If cultural appropriation, the act of a dominant culture taking something from a non-dominant culture , are Bieber’s dreadlocks cultural appropriation? Byerly says of cultural appropriation and his dreadlocks that, “Ultimately everyone has their own right to believe whatever they want. Who am I to tell somebody who’s upset about it-whether their African-American or otherwise- who am I to tell them that their wrong to be upset about it? I don’t know that I am.” He says, “How I sort of justify it-and I don’t feel like I need to justify it actually-but how I would, and what I have thought when someone’s asked me that is I see dreadlocks in every culture across the globe.” Byerly is right, throughout history people all over the globe have worn dreadlocks.
Americans tend to associate dreadlocks most commonly with rastafarian, and black culture. The term, “dreadlock,” comes from rastafarian culture. In Rastafarian culture, the style is a symbol of their African identity, and separation from Babylon. Babylon is the term Rastas use for the, white-European structure that has oppressed them, and other people of color throughout history. Rastafarians wear dreadlocks for various other spiritual reasons. One of these is the belief that knotting the hair prevents energy from escaping the body through the top of the head. Aiding in mind, body, and spirit connection. This belief is similar in Hindu culture, where the style can be found first in history.
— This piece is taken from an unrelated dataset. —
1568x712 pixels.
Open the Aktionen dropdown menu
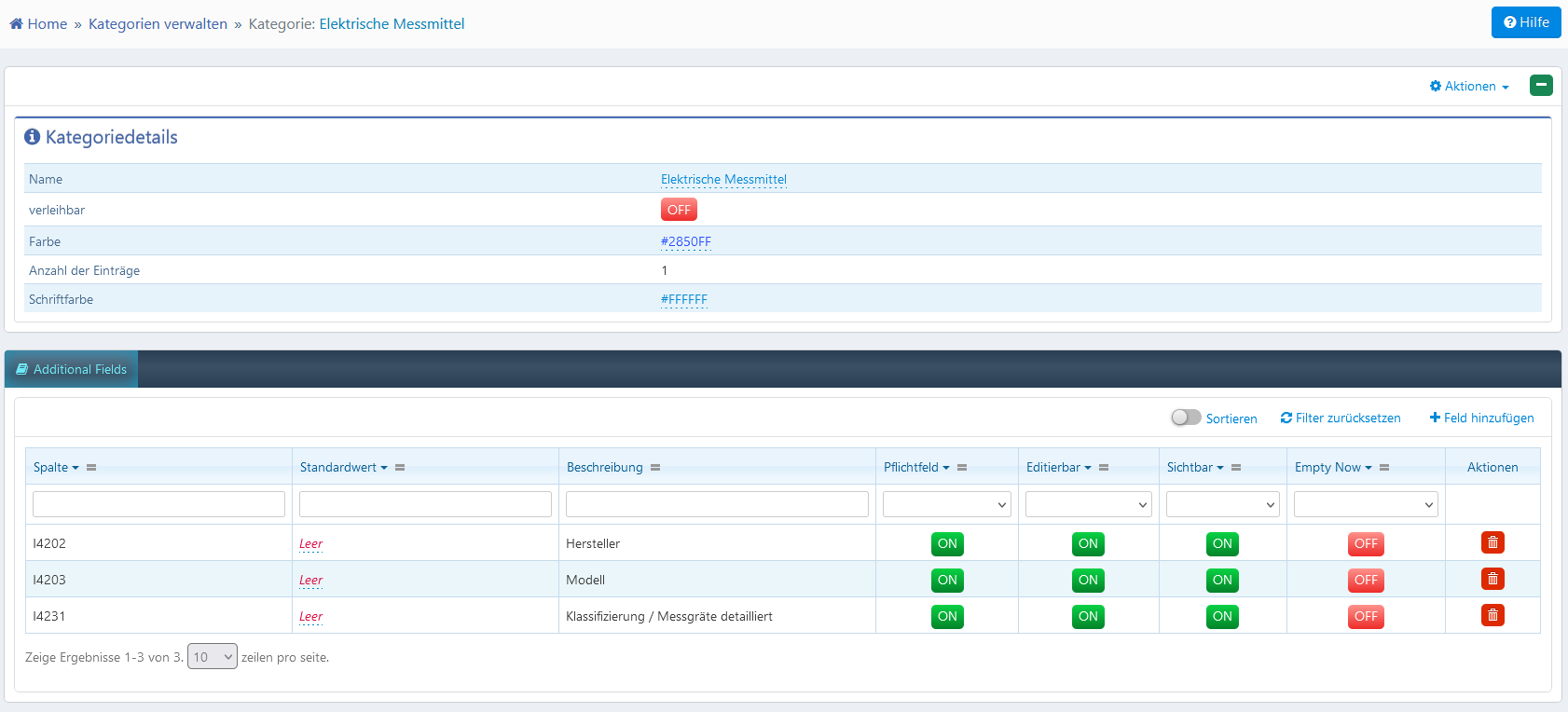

Dr. Bert Ashe, a professor of English and American studies at the University of Richmond, writes in his new book, Twisted: My Dreadlock Chronicles, of the first evidence of Dreadlocks in what is now India. “The word used in the Vedic scriptures is ‘jaTaa,’ which means ‘twisted lock of hair,’ or in other words Dreadlocks.” The Vedic scriptures date back from 2,500-500 BCE.
Evidence of the style being worn has been found in Egypt, Germanic tribes, Vikings, Pacific Islanders, early Christians, and the New Guineans. As well as in various African tribes.
Questions to discuss:
- In the matter of cultural appropriation does it matter where something began, or where its meaning is the strongest?
- If it’s not okay for Justin Bieber to wear dreadlocks is it okay for Dustin Byerly?
- Does location and status change if it’s okay for a white person to wear dreadlocks?
- Are dreadlocks cultural appropriation?